Write out again, word for word, the lines below from the line that holds "Given: Click the" through the line that holds "You are a computer-use agent. Viewport: 980px", omitting pictures.

*** Block opens ***

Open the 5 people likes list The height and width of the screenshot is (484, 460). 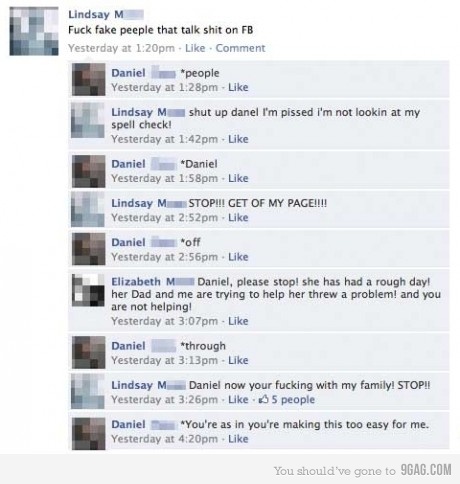(x=293, y=399)

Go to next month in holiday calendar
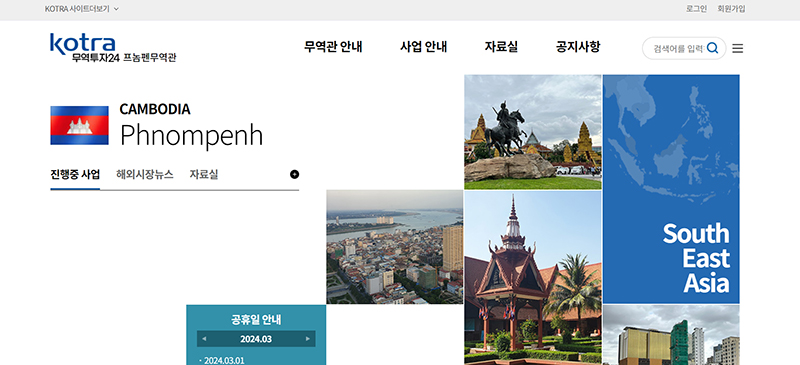[x=308, y=338]
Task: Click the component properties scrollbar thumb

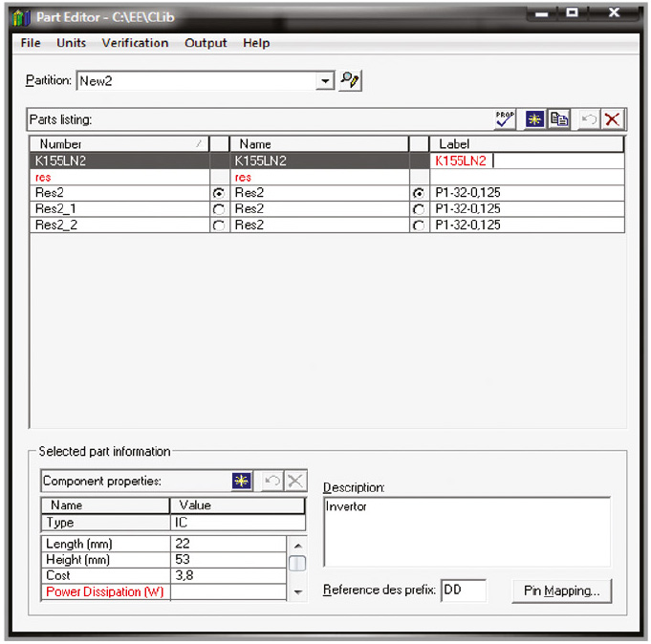Action: pyautogui.click(x=297, y=563)
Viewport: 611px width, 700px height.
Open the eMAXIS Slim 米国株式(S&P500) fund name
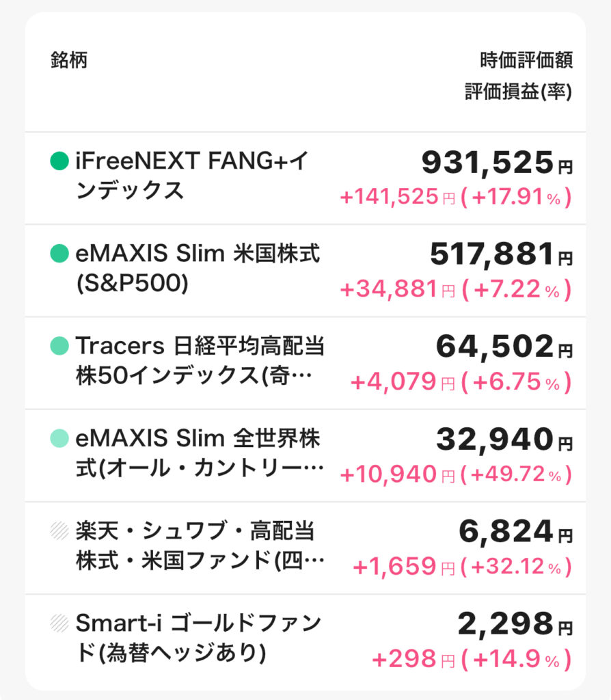point(198,268)
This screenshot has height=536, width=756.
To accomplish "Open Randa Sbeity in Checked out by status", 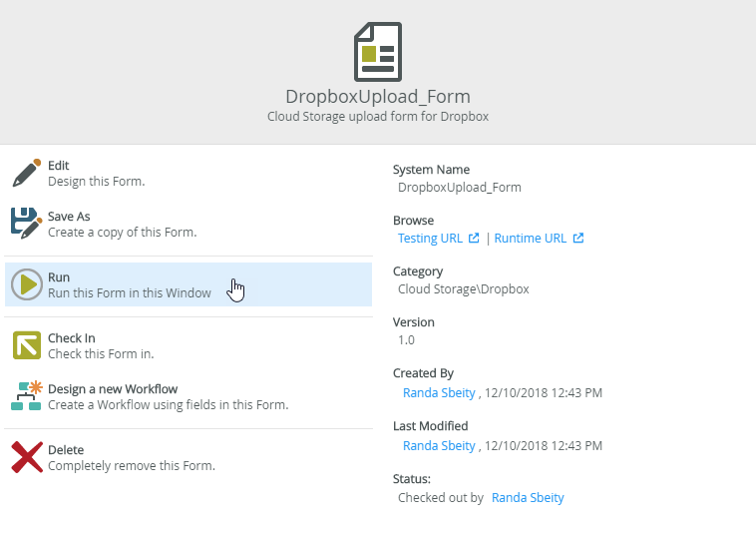I will point(528,498).
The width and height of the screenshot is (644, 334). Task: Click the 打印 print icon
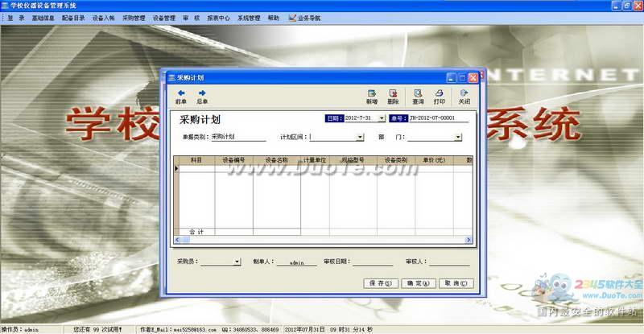point(440,93)
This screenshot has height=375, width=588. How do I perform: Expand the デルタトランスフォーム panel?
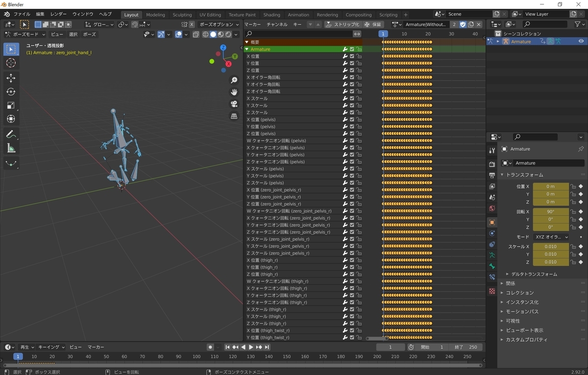(x=534, y=274)
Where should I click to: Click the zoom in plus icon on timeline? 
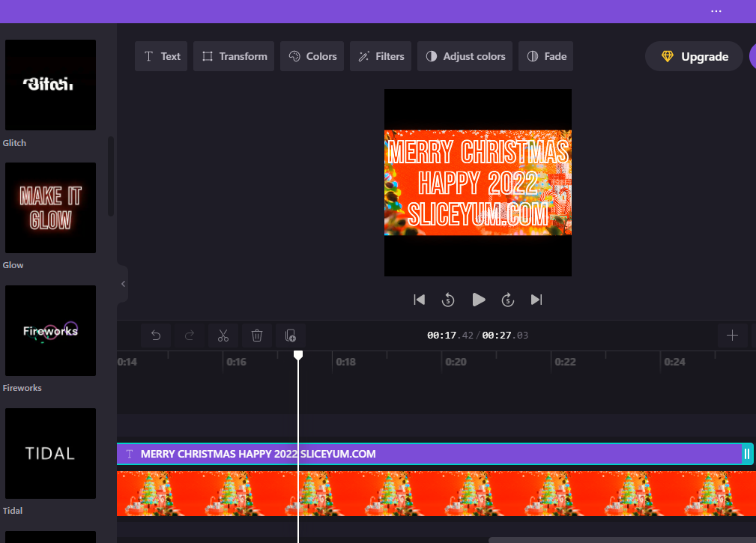point(732,336)
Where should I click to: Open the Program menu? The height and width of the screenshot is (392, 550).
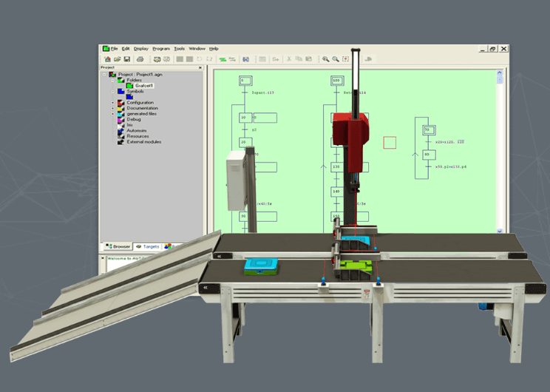tap(161, 49)
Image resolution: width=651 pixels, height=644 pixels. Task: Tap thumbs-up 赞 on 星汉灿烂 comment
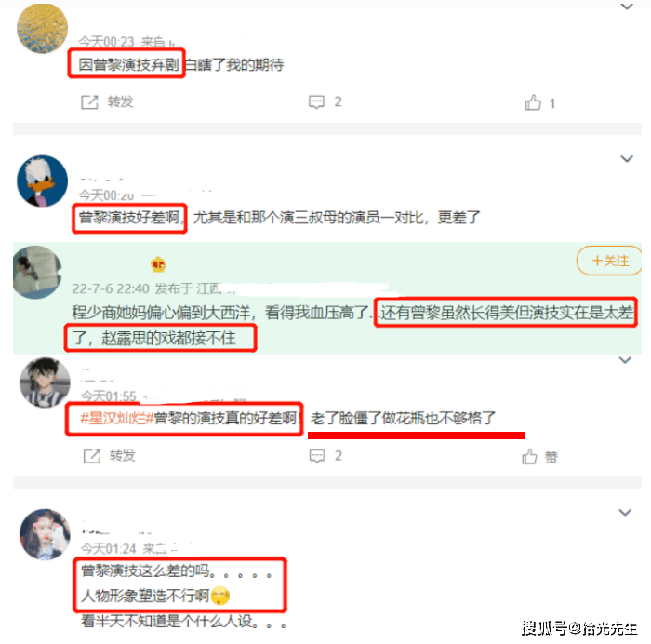tap(539, 457)
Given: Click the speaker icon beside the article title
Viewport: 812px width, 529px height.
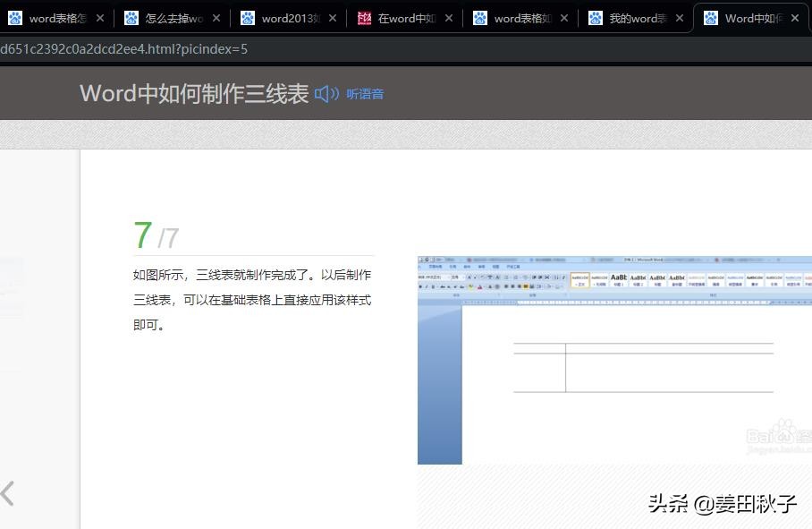Looking at the screenshot, I should pyautogui.click(x=325, y=93).
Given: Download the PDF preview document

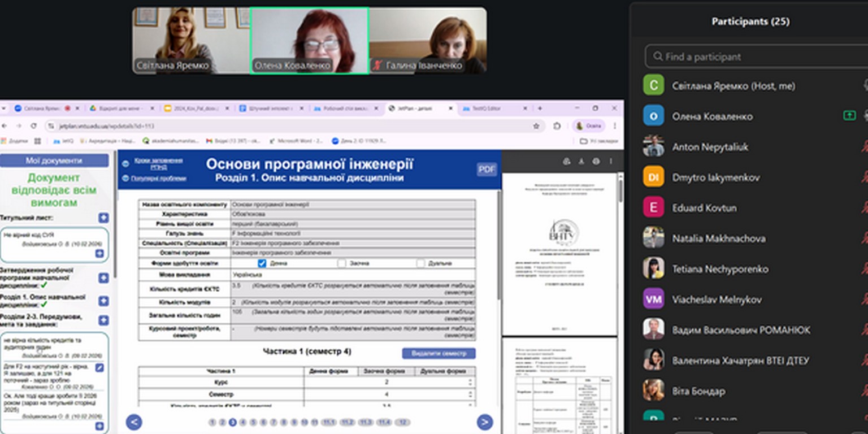Looking at the screenshot, I should click(581, 162).
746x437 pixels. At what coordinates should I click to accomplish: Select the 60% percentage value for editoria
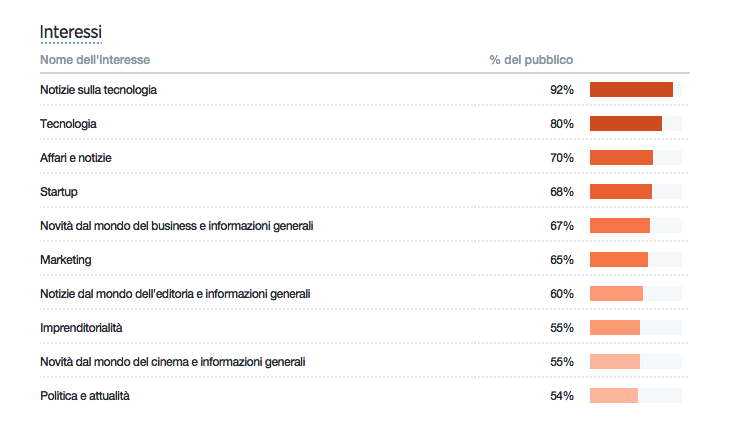pos(562,294)
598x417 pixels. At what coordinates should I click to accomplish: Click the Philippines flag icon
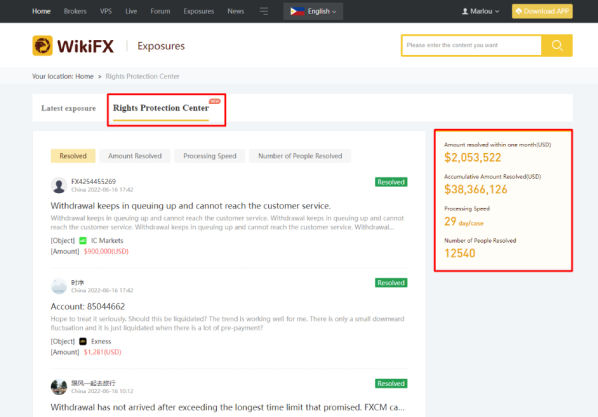297,11
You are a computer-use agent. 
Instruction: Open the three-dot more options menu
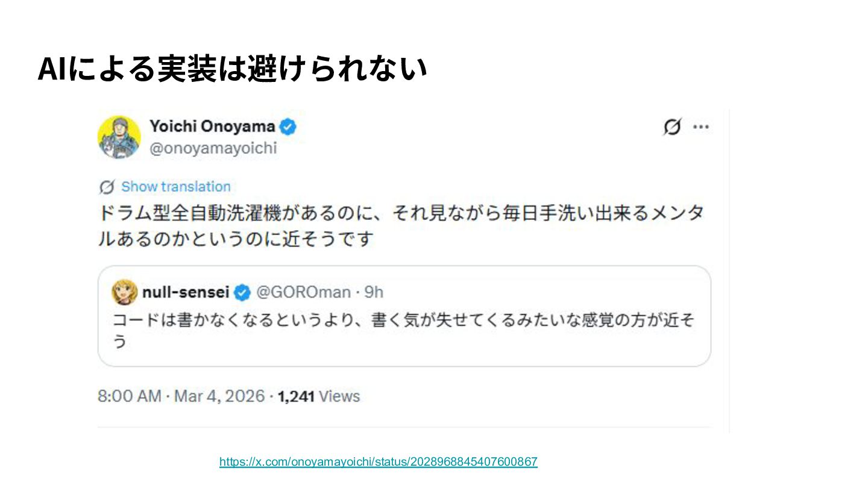click(700, 127)
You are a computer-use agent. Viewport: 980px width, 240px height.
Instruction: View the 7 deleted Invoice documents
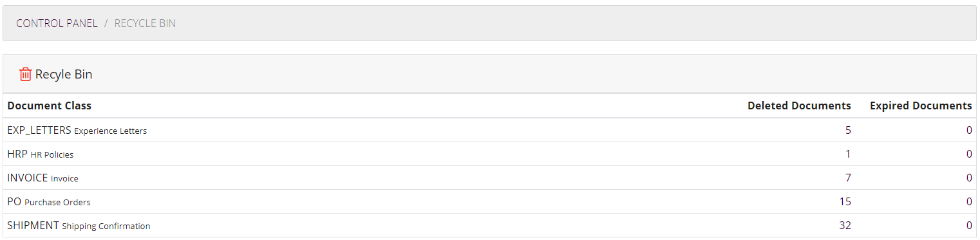pyautogui.click(x=848, y=178)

*** Block closes ***

• Task result:
Given: Click the speaker icon beside the article title
Viewport: 812px width, 529px height.
Looking at the screenshot, I should pyautogui.click(x=325, y=93).
Given: Download the PDF preview document

Looking at the screenshot, I should click(581, 162).
746x437 pixels. At what coordinates should I click to accomplish: Select the 60% percentage value for editoria
pos(562,294)
598x417 pixels. At what coordinates should I click to accomplish: Click the Philippines flag icon
297,11
You are a computer-use agent. 
Instruction: Open the three-dot more options menu
click(700, 127)
You are a computer-use agent. Viewport: 980px width, 240px height.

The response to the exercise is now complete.